• [Your task]:
Copy out every line of the listing below word for word.

• [Data in this exercise]:
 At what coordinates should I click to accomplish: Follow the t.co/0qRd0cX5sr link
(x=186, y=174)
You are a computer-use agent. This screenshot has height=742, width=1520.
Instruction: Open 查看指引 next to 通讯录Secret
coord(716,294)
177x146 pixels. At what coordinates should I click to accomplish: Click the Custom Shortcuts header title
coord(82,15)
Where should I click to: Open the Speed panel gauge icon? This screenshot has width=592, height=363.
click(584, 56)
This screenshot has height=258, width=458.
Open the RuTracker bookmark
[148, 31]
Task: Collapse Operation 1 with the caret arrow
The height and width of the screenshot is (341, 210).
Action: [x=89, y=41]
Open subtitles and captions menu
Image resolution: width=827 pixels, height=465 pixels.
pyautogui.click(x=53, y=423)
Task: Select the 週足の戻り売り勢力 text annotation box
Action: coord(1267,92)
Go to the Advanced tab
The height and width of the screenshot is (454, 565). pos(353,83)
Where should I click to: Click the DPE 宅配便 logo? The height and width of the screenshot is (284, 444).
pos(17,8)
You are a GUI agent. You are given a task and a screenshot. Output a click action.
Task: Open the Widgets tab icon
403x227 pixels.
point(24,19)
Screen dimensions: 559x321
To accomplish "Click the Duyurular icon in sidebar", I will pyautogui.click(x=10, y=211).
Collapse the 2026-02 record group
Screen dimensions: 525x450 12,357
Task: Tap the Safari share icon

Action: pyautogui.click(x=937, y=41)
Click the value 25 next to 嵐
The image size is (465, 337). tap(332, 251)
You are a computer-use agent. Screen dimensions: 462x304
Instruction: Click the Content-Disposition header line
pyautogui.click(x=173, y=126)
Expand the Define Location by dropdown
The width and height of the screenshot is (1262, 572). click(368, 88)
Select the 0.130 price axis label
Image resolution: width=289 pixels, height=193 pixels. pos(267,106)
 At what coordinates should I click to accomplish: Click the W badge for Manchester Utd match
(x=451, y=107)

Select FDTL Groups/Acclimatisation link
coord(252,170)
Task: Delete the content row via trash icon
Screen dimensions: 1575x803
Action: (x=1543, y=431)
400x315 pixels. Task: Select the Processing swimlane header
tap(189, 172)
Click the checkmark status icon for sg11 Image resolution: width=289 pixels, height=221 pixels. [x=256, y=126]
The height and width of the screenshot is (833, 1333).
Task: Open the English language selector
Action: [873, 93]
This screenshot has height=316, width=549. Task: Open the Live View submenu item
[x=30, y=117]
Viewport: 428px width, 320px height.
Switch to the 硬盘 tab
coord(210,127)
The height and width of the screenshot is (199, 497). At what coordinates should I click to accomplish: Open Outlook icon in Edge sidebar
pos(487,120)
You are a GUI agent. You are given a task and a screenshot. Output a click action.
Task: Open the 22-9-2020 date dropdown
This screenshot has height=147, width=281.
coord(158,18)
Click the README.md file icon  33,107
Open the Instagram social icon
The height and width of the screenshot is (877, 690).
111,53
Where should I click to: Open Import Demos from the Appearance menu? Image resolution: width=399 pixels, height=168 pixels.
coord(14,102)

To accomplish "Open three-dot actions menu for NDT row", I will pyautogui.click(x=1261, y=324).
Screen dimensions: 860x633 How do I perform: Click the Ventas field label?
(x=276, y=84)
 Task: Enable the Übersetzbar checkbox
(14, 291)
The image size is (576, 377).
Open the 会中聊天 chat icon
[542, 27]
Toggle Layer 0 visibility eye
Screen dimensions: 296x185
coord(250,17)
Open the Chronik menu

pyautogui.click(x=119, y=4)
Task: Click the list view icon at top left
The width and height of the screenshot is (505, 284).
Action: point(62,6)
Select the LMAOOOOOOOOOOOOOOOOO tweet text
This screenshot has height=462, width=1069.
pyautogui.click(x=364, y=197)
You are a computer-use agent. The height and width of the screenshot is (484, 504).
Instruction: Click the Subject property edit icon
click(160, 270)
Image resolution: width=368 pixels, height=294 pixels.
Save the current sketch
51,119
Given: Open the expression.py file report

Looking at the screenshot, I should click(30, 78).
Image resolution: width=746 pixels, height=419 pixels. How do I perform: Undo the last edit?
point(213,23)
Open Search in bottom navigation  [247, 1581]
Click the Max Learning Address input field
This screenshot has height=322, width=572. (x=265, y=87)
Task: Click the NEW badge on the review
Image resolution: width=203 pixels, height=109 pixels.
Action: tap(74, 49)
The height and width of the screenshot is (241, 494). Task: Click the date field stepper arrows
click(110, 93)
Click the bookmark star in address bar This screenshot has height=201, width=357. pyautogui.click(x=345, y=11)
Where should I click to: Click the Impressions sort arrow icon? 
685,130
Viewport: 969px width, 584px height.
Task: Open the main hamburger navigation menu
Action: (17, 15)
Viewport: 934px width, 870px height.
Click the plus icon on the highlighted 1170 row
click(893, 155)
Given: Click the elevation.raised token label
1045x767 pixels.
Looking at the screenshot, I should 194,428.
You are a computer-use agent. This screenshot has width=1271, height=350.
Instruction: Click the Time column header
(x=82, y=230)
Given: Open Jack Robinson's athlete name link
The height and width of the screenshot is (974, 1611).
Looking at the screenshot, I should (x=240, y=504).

• [Correct output]:
 At what coordinates should I click to accomplish: Follow the t.co/0qRd0cX5sr link
(x=186, y=174)
You are a computer-use agent. This screenshot has height=742, width=1520.
Instruction: Open 查看指引 next to 通讯录Secret
coord(716,294)
177x146 pixels. At what coordinates should I click to accomplish: Click the Custom Shortcuts header title
coord(82,15)
Where should I click to: Open the Speed panel gauge icon? This screenshot has width=592, height=363.
click(584, 56)
This screenshot has height=258, width=458.
Open the RuTracker bookmark
[148, 31]
Task: Collapse Operation 1 with the caret arrow
The height and width of the screenshot is (341, 210).
Action: [x=89, y=41]
Open subtitles and captions menu
Image resolution: width=827 pixels, height=465 pixels.
pyautogui.click(x=53, y=423)
Task: Select the 週足の戻り売り勢力 text annotation box
Action: coord(1267,92)
Go to the Advanced tab
The height and width of the screenshot is (454, 565). pos(353,83)
Where should I click to: Click the DPE 宅配便 logo? The height and width of the screenshot is (284, 444).
pos(17,8)
You are a GUI agent. You are given a task and a screenshot. Output a click action.
Task: Open the Widgets tab icon
403x227 pixels.
point(24,19)
Screen dimensions: 559x321
To accomplish "Click the Duyurular icon in sidebar", I will pyautogui.click(x=10, y=211).
Collapse the 2026-02 record group
Screen dimensions: 525x450 12,357
Task: Tap the Safari share icon

Action: pyautogui.click(x=937, y=41)
Click the value 25 next to 嵐
The image size is (465, 337). tap(332, 251)
You are a computer-use agent. Screen dimensions: 462x304
Instruction: Click the Content-Disposition header line
pyautogui.click(x=173, y=126)
Expand the Define Location by dropdown
The width and height of the screenshot is (1262, 572). click(368, 88)
Select the 0.130 price axis label
Image resolution: width=289 pixels, height=193 pixels. pos(267,106)
 At what coordinates should I click to accomplish: Click the W badge for Manchester Utd match
(x=451, y=107)

Select FDTL Groups/Acclimatisation link
coord(252,170)
Task: Delete the content row via trash icon
Screen dimensions: 1575x803
Action: (x=1543, y=431)
400x315 pixels. Task: Select the Processing swimlane header
tap(189, 172)
Click the checkmark status icon for sg11 Image resolution: width=289 pixels, height=221 pixels. [x=256, y=126]
The height and width of the screenshot is (833, 1333).
Task: Open the English language selector
Action: [873, 93]
This screenshot has height=316, width=549. Task: Open the Live View submenu item
[x=30, y=117]
Viewport: 428px width, 320px height.
Switch to the 硬盘 tab
coord(210,127)
The height and width of the screenshot is (199, 497). At what coordinates should I click to accomplish: Open Outlook icon in Edge sidebar
pos(487,120)
You are a GUI agent. You are given a task and a screenshot. Output a click action.
Task: Open the 22-9-2020 date dropdown
This screenshot has height=147, width=281.
coord(158,18)
Click the README.md file icon  33,107
Open the Instagram social icon
The height and width of the screenshot is (877, 690).
111,53
Where should I click to: Open Import Demos from the Appearance menu? Image resolution: width=399 pixels, height=168 pixels.
coord(14,102)

To accomplish "Open three-dot actions menu for NDT row", I will pyautogui.click(x=1261, y=324).
Screen dimensions: 860x633 How do I perform: Click the Ventas field label?
(x=276, y=84)
 Task: Enable the Übersetzbar checkbox
(14, 291)
The image size is (576, 377).
Open the 会中聊天 chat icon
[542, 27]
Toggle Layer 0 visibility eye
Screen dimensions: 296x185
coord(250,17)
Open the Chronik menu

pyautogui.click(x=119, y=4)
Task: Click the list view icon at top left
The width and height of the screenshot is (505, 284).
Action: point(62,6)
Select the LMAOOOOOOOOOOOOOOOOO tweet text
This screenshot has height=462, width=1069.
pyautogui.click(x=364, y=197)
You are a computer-use agent. The height and width of the screenshot is (484, 504).
Instruction: Click the Subject property edit icon
click(160, 270)
Image resolution: width=368 pixels, height=294 pixels.
Save the current sketch
51,119
Given: Open the expression.py file report

Looking at the screenshot, I should click(30, 78).
Image resolution: width=746 pixels, height=419 pixels. How do I perform: Undo the last edit?
point(213,23)
Open Search in bottom navigation  [247, 1581]
Click the Max Learning Address input field
This screenshot has height=322, width=572. (x=265, y=87)
Task: Click the NEW badge on the review
Image resolution: width=203 pixels, height=109 pixels.
Action: tap(74, 49)
The height and width of the screenshot is (241, 494). Task: Click the date field stepper arrows
click(110, 93)
Click the bookmark star in address bar This screenshot has height=201, width=357. pyautogui.click(x=345, y=11)
Where should I click to: Click the Impressions sort arrow icon? 
685,130
Viewport: 969px width, 584px height.
Task: Open the main hamburger navigation menu
Action: (17, 15)
Viewport: 934px width, 870px height.
Click the plus icon on the highlighted 1170 row
click(893, 155)
Given: Click the elevation.raised token label
1045x767 pixels.
Looking at the screenshot, I should 194,428.
You are a computer-use agent. This screenshot has width=1271, height=350.
Instruction: Click the Time column header
(x=82, y=230)
Given: Open Jack Robinson's athlete name link
The height and width of the screenshot is (974, 1611).
Looking at the screenshot, I should (x=240, y=504).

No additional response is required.